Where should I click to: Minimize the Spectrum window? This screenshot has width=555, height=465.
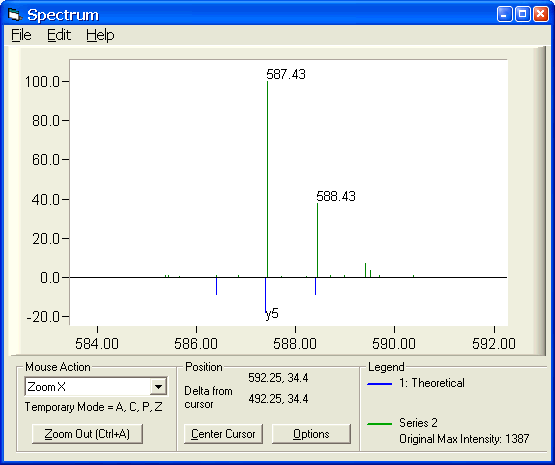coord(504,15)
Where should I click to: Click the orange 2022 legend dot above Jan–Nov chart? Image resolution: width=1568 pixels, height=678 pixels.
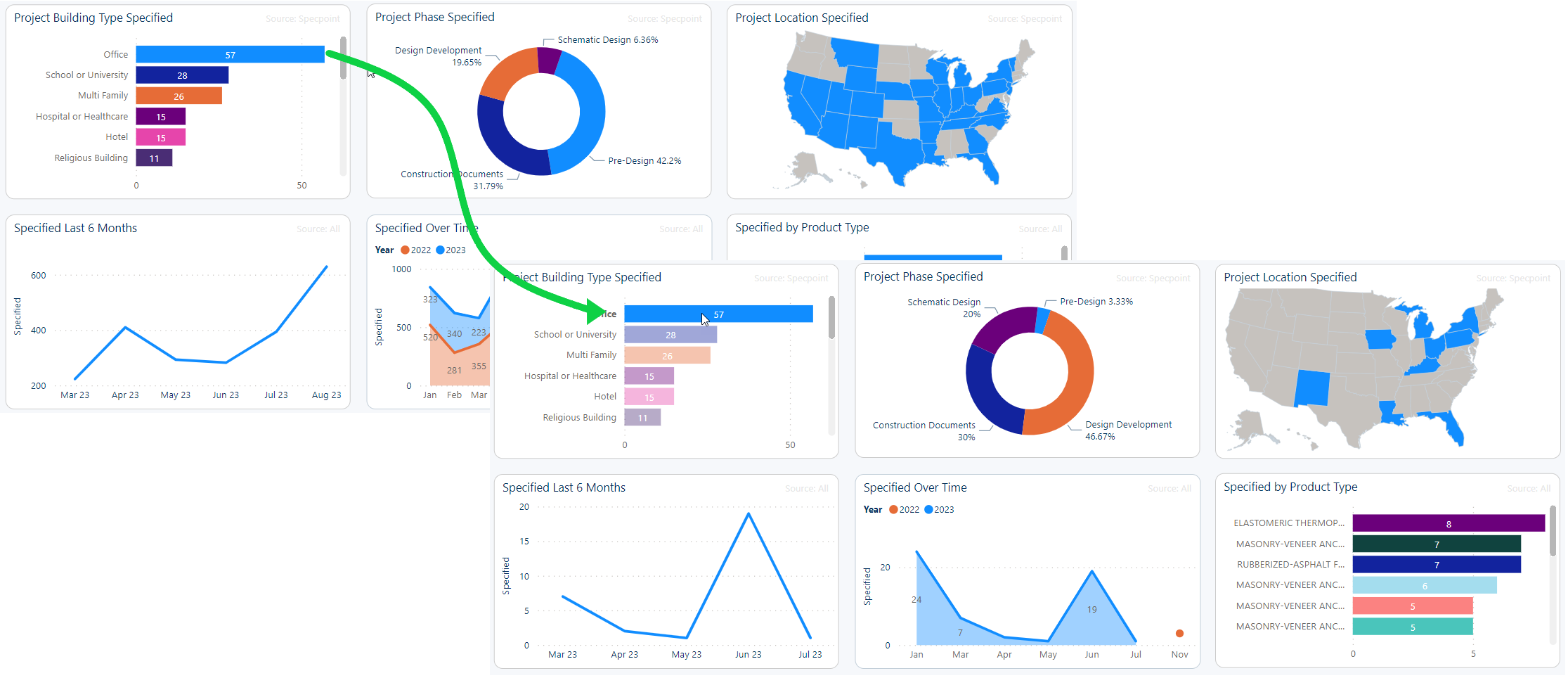893,510
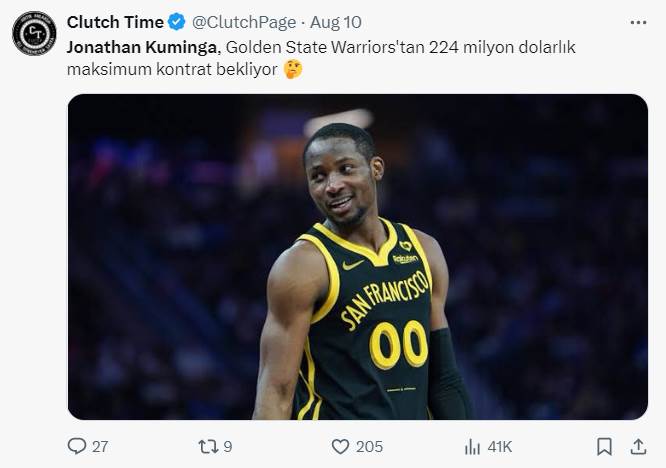Open the Clutch Time profile avatar
The image size is (666, 468).
pos(34,34)
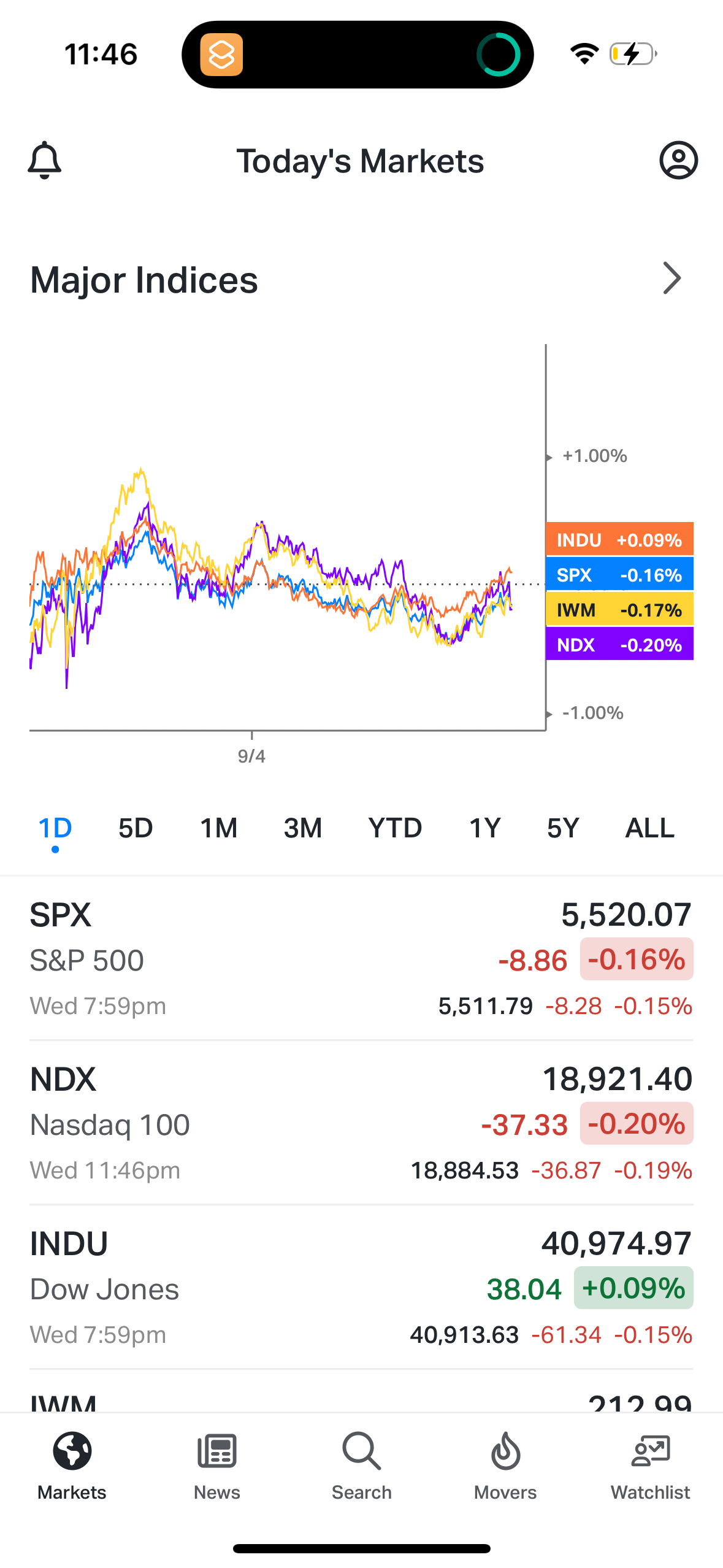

___

Return the listing above in full and unaltered. Keep the pictures out.

- Answer -
Where should I click to: Minimize the Spectrum window? This screenshot has width=555, height=465.
coord(504,15)
Where should I click to: Click the orange 2022 legend dot above Jan–Nov chart? Image resolution: width=1568 pixels, height=678 pixels.
893,510
Open the Clutch Time profile avatar
The image size is (666, 468).
pos(34,34)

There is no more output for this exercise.